BEGIN Material provided

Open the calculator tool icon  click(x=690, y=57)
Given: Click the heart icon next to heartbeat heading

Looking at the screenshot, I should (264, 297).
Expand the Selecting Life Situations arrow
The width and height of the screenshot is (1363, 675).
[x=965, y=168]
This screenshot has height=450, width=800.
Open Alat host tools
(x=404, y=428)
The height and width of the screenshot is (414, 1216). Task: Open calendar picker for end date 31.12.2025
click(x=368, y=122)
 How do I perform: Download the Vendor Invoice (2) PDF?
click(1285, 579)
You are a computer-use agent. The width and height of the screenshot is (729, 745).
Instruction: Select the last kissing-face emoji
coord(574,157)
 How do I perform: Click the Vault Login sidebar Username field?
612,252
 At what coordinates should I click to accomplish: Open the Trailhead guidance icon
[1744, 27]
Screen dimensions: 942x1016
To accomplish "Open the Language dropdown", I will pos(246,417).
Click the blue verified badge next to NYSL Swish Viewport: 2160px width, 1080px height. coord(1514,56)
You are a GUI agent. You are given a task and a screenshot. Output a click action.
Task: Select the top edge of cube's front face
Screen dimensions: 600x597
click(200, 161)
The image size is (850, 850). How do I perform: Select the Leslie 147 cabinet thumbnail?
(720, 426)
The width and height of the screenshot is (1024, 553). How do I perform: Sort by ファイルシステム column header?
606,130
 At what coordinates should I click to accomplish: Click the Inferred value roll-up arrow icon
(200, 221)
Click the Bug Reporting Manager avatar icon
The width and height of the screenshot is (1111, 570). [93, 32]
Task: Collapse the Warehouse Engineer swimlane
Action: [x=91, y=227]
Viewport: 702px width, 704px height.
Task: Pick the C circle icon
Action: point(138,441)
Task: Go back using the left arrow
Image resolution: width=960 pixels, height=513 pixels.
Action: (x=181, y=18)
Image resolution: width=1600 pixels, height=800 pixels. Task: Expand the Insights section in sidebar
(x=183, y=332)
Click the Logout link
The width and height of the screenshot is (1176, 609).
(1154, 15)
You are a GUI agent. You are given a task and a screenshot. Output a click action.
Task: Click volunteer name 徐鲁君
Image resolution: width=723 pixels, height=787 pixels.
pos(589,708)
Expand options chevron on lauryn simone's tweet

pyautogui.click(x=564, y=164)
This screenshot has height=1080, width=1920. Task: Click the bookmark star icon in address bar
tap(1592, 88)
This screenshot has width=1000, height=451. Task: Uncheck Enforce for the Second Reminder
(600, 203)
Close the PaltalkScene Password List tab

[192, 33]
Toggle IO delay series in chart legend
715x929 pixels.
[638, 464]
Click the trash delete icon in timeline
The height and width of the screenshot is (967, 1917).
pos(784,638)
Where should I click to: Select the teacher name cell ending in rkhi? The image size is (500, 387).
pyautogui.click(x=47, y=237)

END Material provided

* _Goal of the exercise_: Retype each record, matching it exactly.

* _Task result_:
Open the calculator tool icon  click(x=690, y=57)
Given: Click the heart icon next to heartbeat heading

Looking at the screenshot, I should (264, 297).
Expand the Selecting Life Situations arrow
The width and height of the screenshot is (1363, 675).
[x=965, y=168]
This screenshot has height=450, width=800.
Open Alat host tools
(x=404, y=428)
The height and width of the screenshot is (414, 1216). Task: Open calendar picker for end date 31.12.2025
click(x=368, y=122)
 How do I perform: Download the Vendor Invoice (2) PDF?
click(1285, 579)
You are a computer-use agent. The width and height of the screenshot is (729, 745).
Instruction: Select the last kissing-face emoji
coord(574,157)
 How do I perform: Click the Vault Login sidebar Username field?
612,252
 At what coordinates should I click to accomplish: Open the Trailhead guidance icon
[1744, 27]
Screen dimensions: 942x1016
To accomplish "Open the Language dropdown", I will pos(246,417).
Click the blue verified badge next to NYSL Swish Viewport: 2160px width, 1080px height. coord(1514,56)
You are a GUI agent. You are given a task and a screenshot. Output a click action.
Task: Select the top edge of cube's front face
Screen dimensions: 600x597
click(200, 161)
The image size is (850, 850). How do I perform: Select the Leslie 147 cabinet thumbnail?
(720, 426)
The width and height of the screenshot is (1024, 553). How do I perform: Sort by ファイルシステム column header?
606,130
 At what coordinates should I click to accomplish: Click the Inferred value roll-up arrow icon
(200, 221)
Click the Bug Reporting Manager avatar icon
The width and height of the screenshot is (1111, 570). [93, 32]
Task: Collapse the Warehouse Engineer swimlane
Action: [x=91, y=227]
Viewport: 702px width, 704px height.
Task: Pick the C circle icon
Action: point(138,441)
Task: Go back using the left arrow
Image resolution: width=960 pixels, height=513 pixels.
Action: (x=181, y=18)
Image resolution: width=1600 pixels, height=800 pixels. Task: Expand the Insights section in sidebar
(x=183, y=332)
Click the Logout link
The width and height of the screenshot is (1176, 609).
(1154, 15)
You are a GUI agent. You are given a task and a screenshot. Output a click action.
Task: Click volunteer name 徐鲁君
Image resolution: width=723 pixels, height=787 pixels.
pos(589,708)
Expand options chevron on lauryn simone's tweet

pyautogui.click(x=564, y=164)
This screenshot has height=1080, width=1920. Task: Click the bookmark star icon in address bar
tap(1592, 88)
This screenshot has width=1000, height=451. Task: Uncheck Enforce for the Second Reminder
(600, 203)
Close the PaltalkScene Password List tab

[192, 33]
Toggle IO delay series in chart legend
715x929 pixels.
[638, 464]
Click the trash delete icon in timeline
The height and width of the screenshot is (967, 1917).
pos(784,638)
Where should I click to: Select the teacher name cell ending in rkhi? The image size is (500, 387).
pyautogui.click(x=47, y=237)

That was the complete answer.